Fed Rate Cuts Unlikely Amid 2.4% Inflation, Strong Jobs Data
JPMorgan Chase has highlighted two key factors that are constraining the Federal Reserve from cutting interest rates, noting that the Fed's final decisions often lag behind economic conditions. As President Trump continues to urge the Fed to lower rates, the central bank finds itself in a challenging position. JPMorgan Chase analysts have indicated that it is highly unlikely for the Fed to cut interest rates during its May policy meeting, and the likelihood of a rate cut in subsequent meetings remains low.
The first factor constraining the Fed is the rising inflation expectations, which make it difficult for the central bank to initiate rate cuts. The latest consumer inflation report showed a year-on-year increase of 2.4% in March, surpassing the Fed's 2% target. While this figure is relatively low compared to future projections, the one-year inflation expectation compiled by the University of Michigan stands at 6.5%. Trump's tariff policy is anticipated to elevate consumer costs, driving up inflation expectations significantly. The trade war has intensified concerns about stagflation, where the economy stagnates while prices continue to rise, placing the Fed in a dilemma as it struggles to address both issues simultaneously.

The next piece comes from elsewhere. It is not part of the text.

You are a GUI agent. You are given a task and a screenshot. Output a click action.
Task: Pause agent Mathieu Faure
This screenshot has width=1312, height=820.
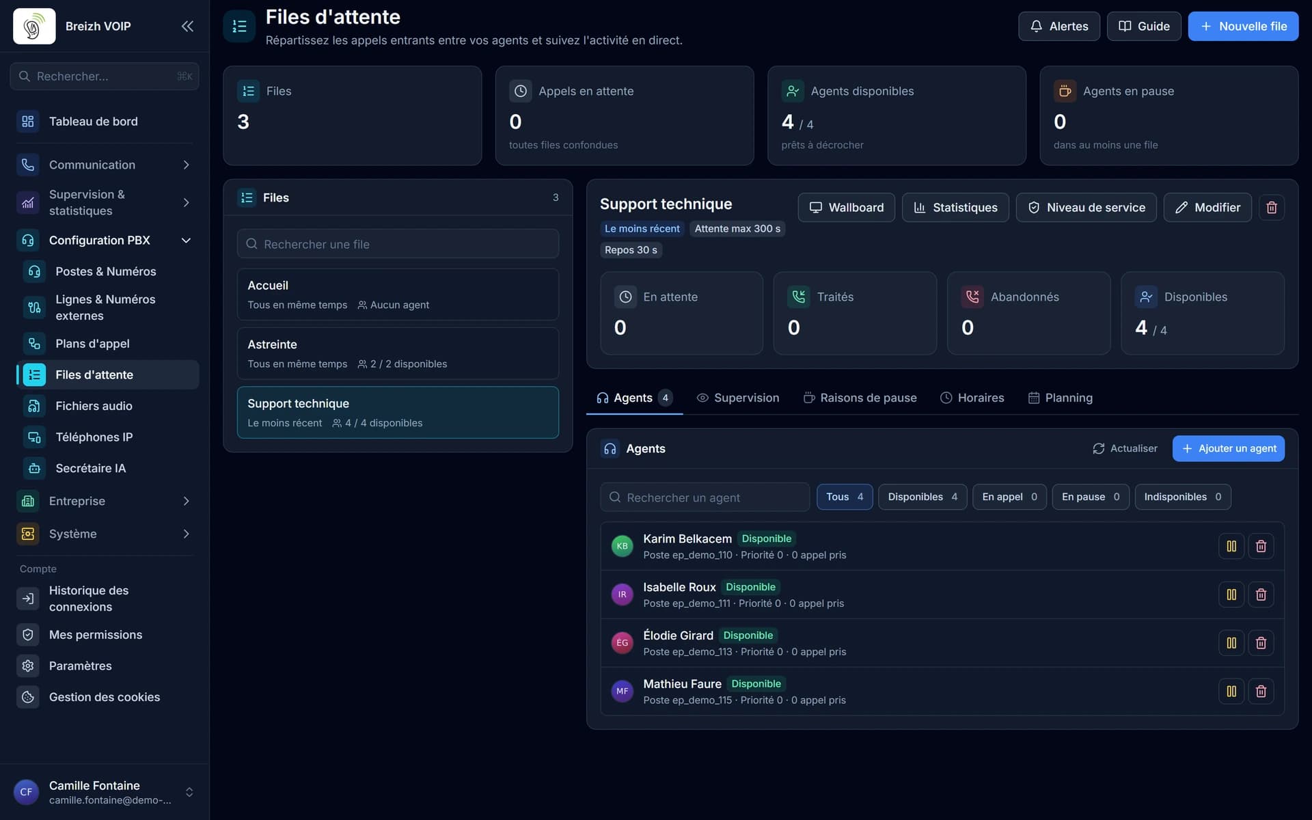point(1231,691)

The second factor is the robust macroeconomic data, which has not yet indicated the necessity of a rate cut. Despite concerns about inflation expectations, current macroeconomic data remains strong. Last Friday's positive April non-farm payroll report boosted investor confidence and drove the stock market higher. The market has not priced in an imminent recession, as evidenced by the S&P 500 Index's forward P/E ratio of 21 times, with earnings per share expected to grow 10% this year and 14% next year. This data does not reflect significant concerns about a recession, further complicating the Fed's decision-making process.